-- READING PASSAGE --
Blair Wadman 2 minute read

Using Robots.txt with Drupal to avoid duplicate content

Drupal is a great system, but one of its flaws is the existence of multiple routes to the same content. This effectively creates duplicate content. Search engines like Google do not like duplicate content and you are likely to be penalised for it.

You can control which content search engines index by using a robots.txt file. The robots.txt file gives you the ability to disallow certain pages from being indexed. Therefore, used correctly, you can prevent a duplicate content penalty.

Drupal 5 comes with a robot.txt file by default. If you are running a version prior to Drupal 5, you will need to add your own robots.txt file. It is fairly straightforward. Open a text editor like notepad. Add the code (an example is shown below). Save the file as "robots.txt". FTP the file to the root folder on your web server.

Here is the default code that comes with Drupal 5's robots.txt file:

User-agent: *
Crawl-delay: 10
# Directories
Disallow: /database/
Disallow: /includes/
Disallow: /misc/
Disallow: /modules/
Disallow: /sites/
Disallow: /themes/
Disallow: /scripts/
Disallow: /updates/
Disallow: /profiles/
# Files
Disallow: /xmlrpc.php
Disallow: /cron.php
Disallow: /update.php
Disallow: /install.php
Disallow: /INSTALL.mysql.txt
Disallow: /INSTALL.pgsql.txt
Disallow: /CHANGELOG.txt
Disallow: /MAINTAINERS.txt
Disallow: /LICENSE.txt
Disallow: /UPGRADE.txt
# Paths (clean URLs)
Disallow: /admin/
Disallow: /aggregator/
Disallow: /comment/reply/
Disallow: /contact/
Disallow: /logout/
Disallow: /node/add/
Disallow: /search/
Disallow: /user/register/
Disallow: /user/password/
Disallow: /user/login/
# Paths (no clean URLs)
Disallow: /?q=admin/
Disallow: /?q=aggregator/
Disallow: /?q=comment/reply/
Disallow: /?q=contact/
Disallow: /?q=logout/
Disallow: /?q=node/add/
Disallow: /?q=search/
Disallow: /?q=user/password/
Disallow: /?q=user/register/
Disallow: /?q=user/login/

I recommend adding the following:

# Directories 
Disallow: /tracker/
Disallow: /xtracker/
Disallow: /user/
Disallow: /book/export/
Disallow: /forward/
Disallow: /comment/
Disallow: /feed/
Disallow: /comment/reply/
Disallow: /popular/

# Files
Disallow: /rss.xml

If you are using URL alias's to create specific URL's, then add:

Disallow : /node/*
Disallow: /taxonomy/

-- INFORMATION SHOWN --
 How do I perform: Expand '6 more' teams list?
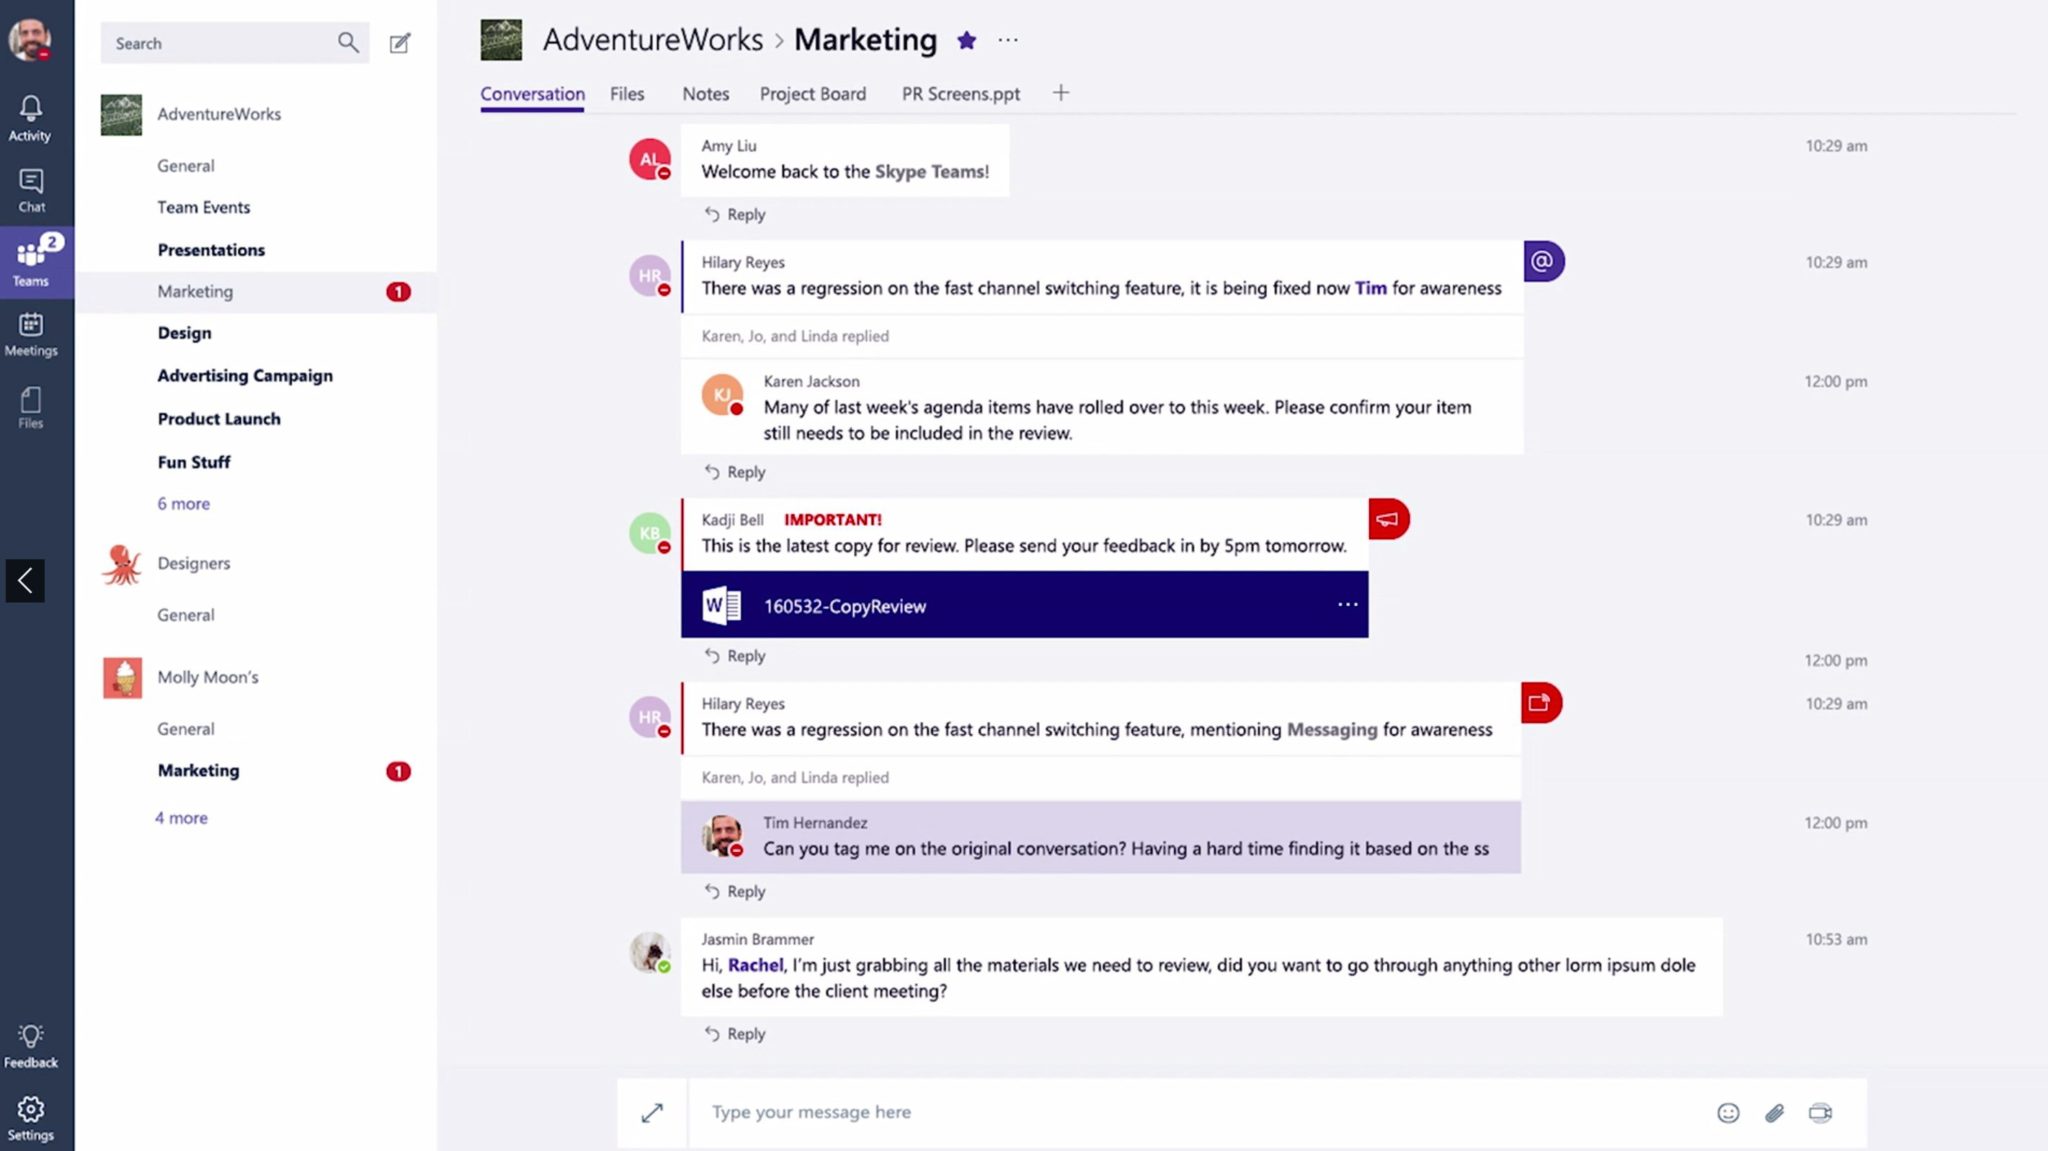(x=181, y=502)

-- PROBLEM REQUIREMENTS --
Copy out the part of the Drupal robots.txt article that begins with the words "Blair Wadman 2" and ends with "your web server.", putting "WordPad" wherever "notepad" appears.

-- COMPLETE RESPONSE --
Blair Wadman 2 minute read

Using Robots.txt with Drupal to avoid duplicate content

Drupal is a great system, but one of its flaws is the existence of multiple routes to the same content. This effectively creates duplicate content. Search engines like Google do not like duplicate content and you are likely to be penalised for it.

You can control which content search engines index by using a robots.txt file. The robots.txt file gives you the ability to disallow certain pages from being indexed. Therefore, used correctly, you can prevent a duplicate content penalty.

Drupal 5 comes with a robot.txt file by default. If you are running a version prior to Drupal 5, you will need to add your own robots.txt file. It is fairly straightforward. Open a text editor like WordPad. Add the code (an example is shown below). Save the file as "robots.txt". FTP the file to the root folder on your web server.